Indonesian Political, Business & Finance News

Beware! Dozens of Indonesian Shares Could Fall Sharply Due to Iran Conflict

| Source: CNBC Translated from Indonesian | Finance

The conflict between the United States and Israel against Iran is once again causing concern in global financial markets, including Indonesia. As an emerging market, Indonesia’s domestic stock market faces increased risk of capital outflows as global sentiment deteriorates.

The pressure is typically felt most acutely on shares with high foreign ownership, large debt levels, and strong sensitivity to changes in global liquidity. In a risk-off situation, investors tend to reduce exposure to risky assets and redirect funds to instruments considered safer, such as gold, bonds, and money markets. These sentiment shifts are typically reflected in increased stock market volatility and weakening currency values in developing countries.

When global investors begin adjusting their portfolios, shares with high liquidity and large weightings in indices become the primary candidates for liquidation due to transaction efficiency. Several stock sectors are vulnerable to outflows because of the conflict:

Major Bank Stocks

Big-cap bank shares form the backbone of the Jakarta Stock Exchange Index and are core holdings for foreign investors. In a risk-off situation, global investment managers tend to reduce exposure in emerging markets and redirect funds to safe assets such as the US dollar or US government bonds. Indonesian big-cap banking stocks that could be affected include PT Bank Central Asia Tbk (BBCA), PT Bank Mandiri Tbk (BMRI), PT Bank Negara Indonesia Tbk (BBNI), and PT Bank Rakyat Indonesia Tbk (BBRI).

However, it should be noted that the correction risk from this conflict should have a temporary impact, as this represents more external pressure rather than fundamental weakness. If the market views this correction as opening more attractive valuations and potentially increasing dividends, then the prospects for these shares will return and they will become attractive again as long-term investment vehicles.

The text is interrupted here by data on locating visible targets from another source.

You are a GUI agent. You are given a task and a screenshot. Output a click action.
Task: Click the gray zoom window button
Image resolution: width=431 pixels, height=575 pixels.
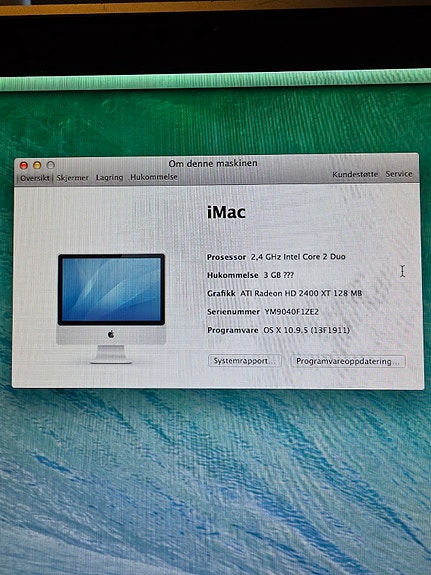[x=51, y=165]
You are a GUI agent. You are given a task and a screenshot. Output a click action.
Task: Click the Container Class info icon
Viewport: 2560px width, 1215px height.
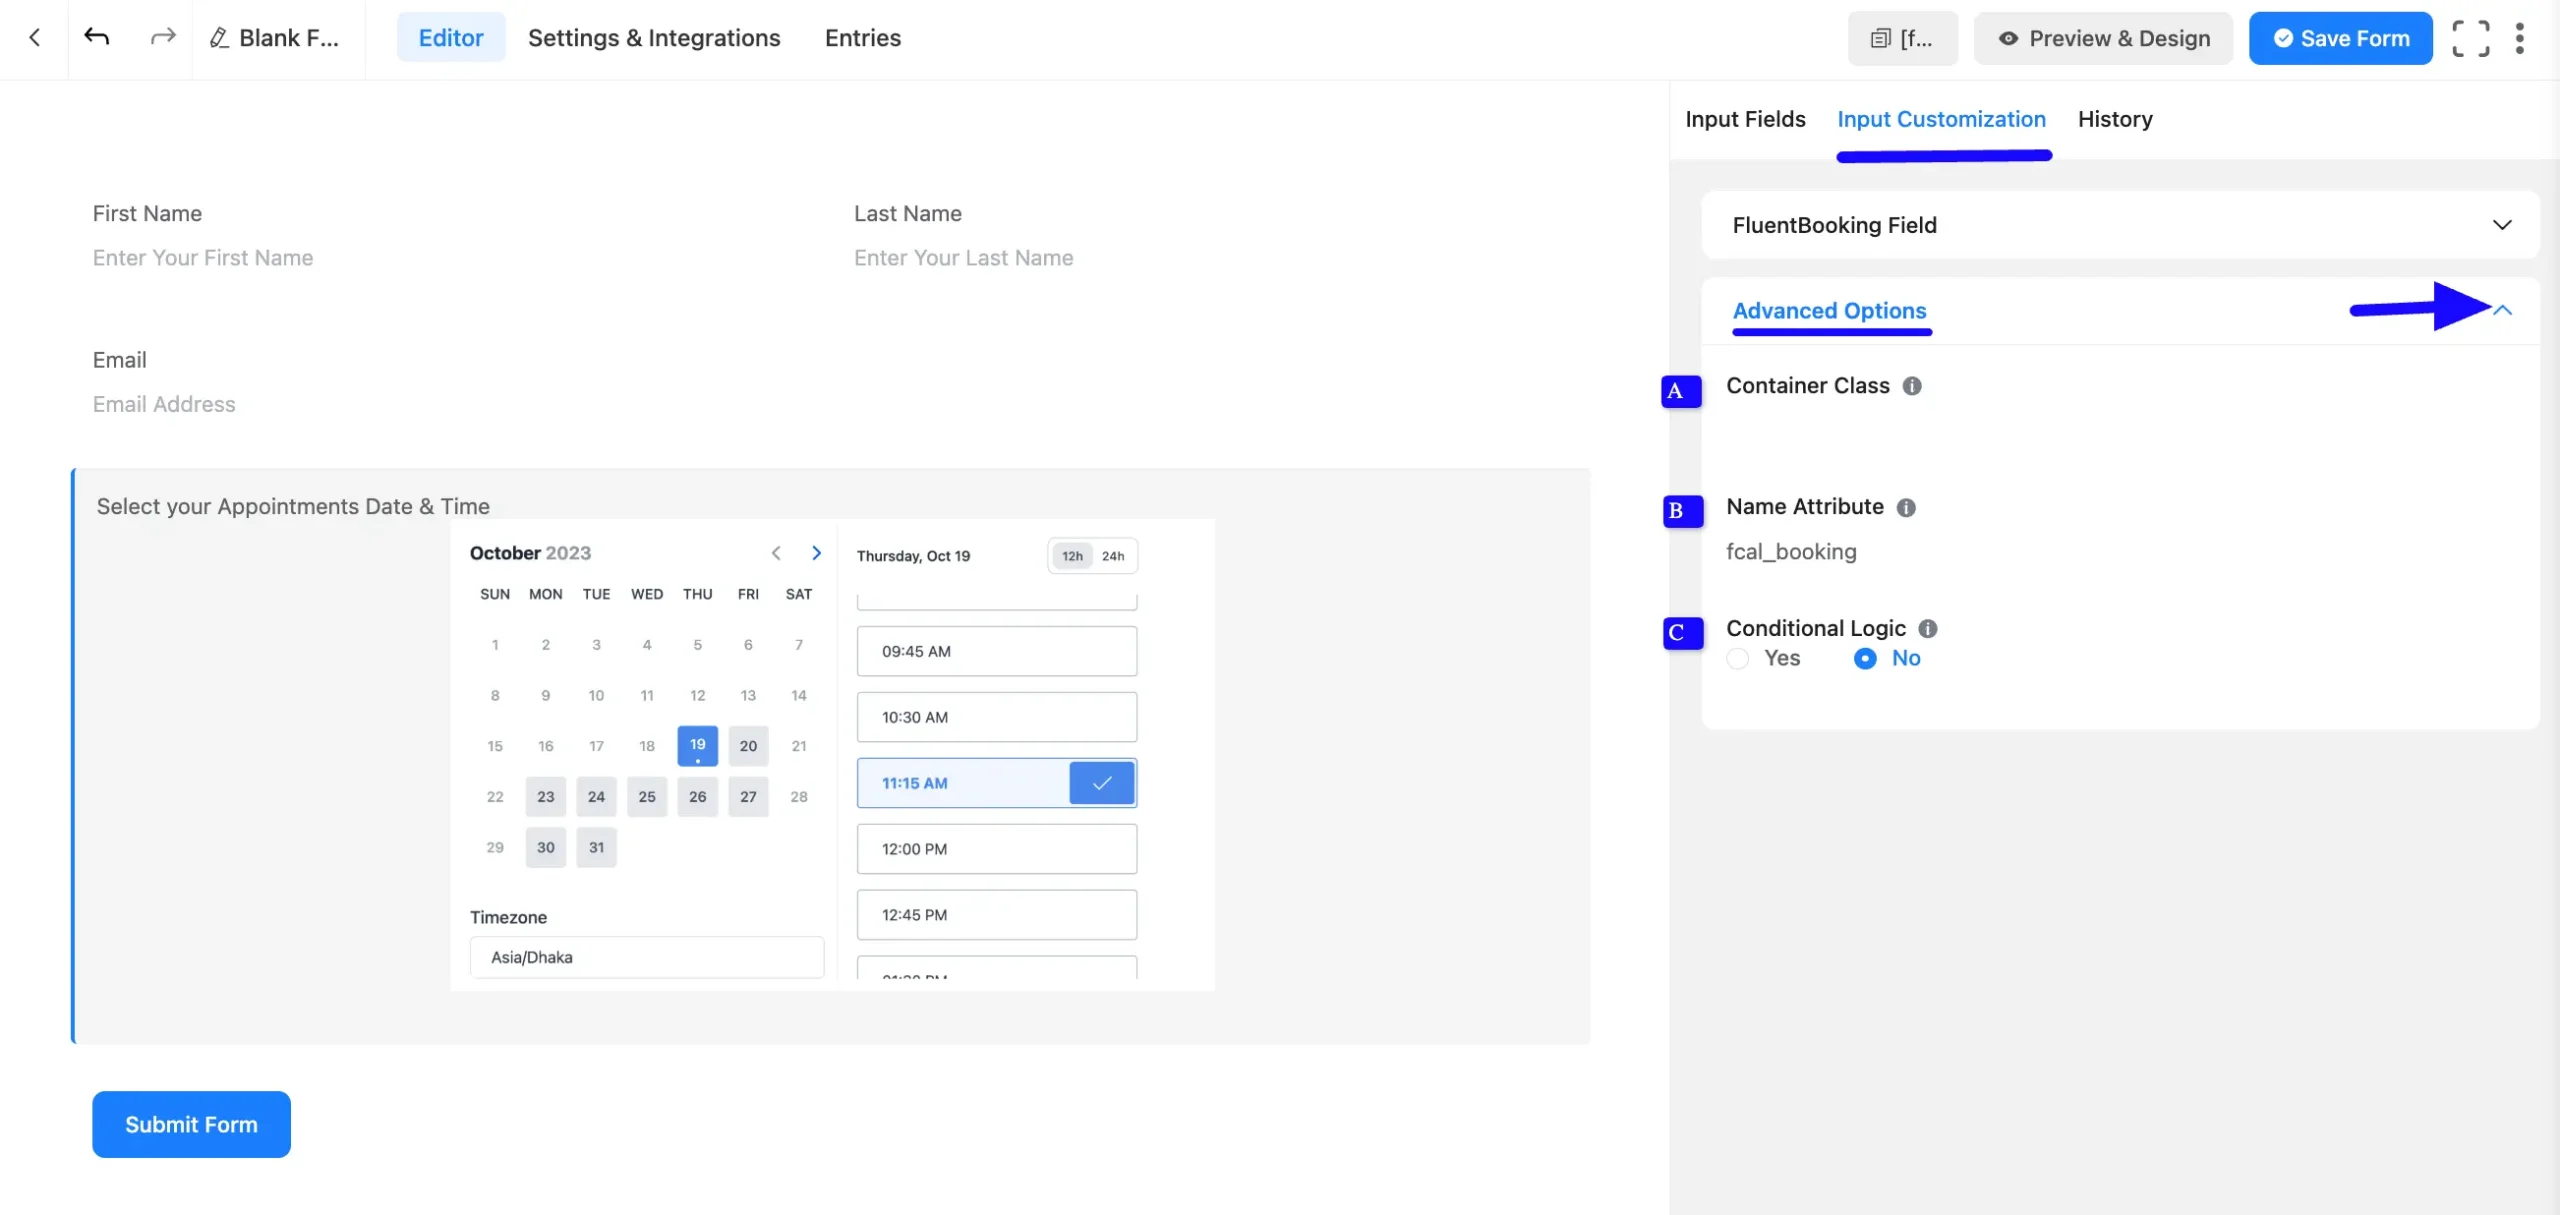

Other Blue-Chip Shares with Significant Foreign Investment

Beyond banking, blue-chip shares with high foreign exposure tend to become sources of liquidity when global volatility increases. Large-cap and liquid stocks are often the first choice for liquidation when global investors reduce risk. This phenomenon makes premier shares vulnerable to short-term pressure despite relatively stable operational performance. Price movements are more influenced by fund flows than fundamental changes.

Several Indonesian shares with the highest foreign ownership include PT Bank Danamon Tbk (BDMN), PT Bank CIMB Niaga Tbk (BNGA), PT Bank BTPN Tbk (BTPN), PT H.M Sampoerna Tbk (HMSP), PT Bank OCBC NISP Tbk (NISP), PT Astra International Tbk (ASII), and others.

Aviation Sector

The aviation sector also warrants attention, particularly due to its sensitivity to energy prices. Rising oil prices could increase aviation fuel costs and squeeze margins. However, sector dynamics are not always clear-cut. In some cases, airlines can pass on cost increases through fuel surcharges or ticket price adjustments, especially if travel demand remains strong and flight capacity is limited. Therefore, market response to aviation shares depends heavily on the duration and scale of oil price increases.

If the increase is temporary, its impact may be limited. Conversely, if it lasts long and is significant, the pressure on profitability would be more pronounced.

Currently, the aviation sector is experiencing significant pressure from Iran’s retaliatory strikes targeting US military bases scattered across several countries in the Middle East. From Dubai and Saudi Arabia to Qatar, escalating attacks across the Gulf region have caused several airports to temporarily restrict operations and airlines to cancel or divert flights.

The impact is felt not only by international transit passengers but also by Indonesian pilgrims heading to Umrah who have been forced to postpone or cancel trips due to safety concerns and schedule uncertainty. Several travel agencies have reported a surge in reschedule requests, whilst airlines have adjusted routes to avoid airspace deemed risky. These disruptions could potentially suppress international travel flows in the short term and increase airline operating costs due to longer route changes and increased aviation insurance premiums.

Moreover, Indonesian aviation shares remain burdened by high debt levels. Aviation stocks in Indonesia include PT Air Asia Indonesia Tbk (CMPP) and PT Garuda Indonesia Tbk (GIAA).

Shares with High Debt Levels

Additionally, companies with high debt levels warrant scrutiny, particularly those with obligations denominated in US dollars. When conflict drives dollar strength and increases global risk premiums, interest and principal payment burdens could rise. Exchange rate risk can widen pressure on financial statements, whilst refinancing costs become more expensive. In conditions of high uncertainty, markets typically become more selective and tend to avoid companies with large leverage and weak cash flows.

Several Indonesian shares with high US dollar-denominated debt include PT Indofood Sukses Makmur Tbk (INDF) along with its subsidiary PT Indofood CBP Sukses Makmur Tbk (ICBP), property developers PT Modernland Realty Tbk (MDLN) and PT Alam Sutera Tbk (ASRI).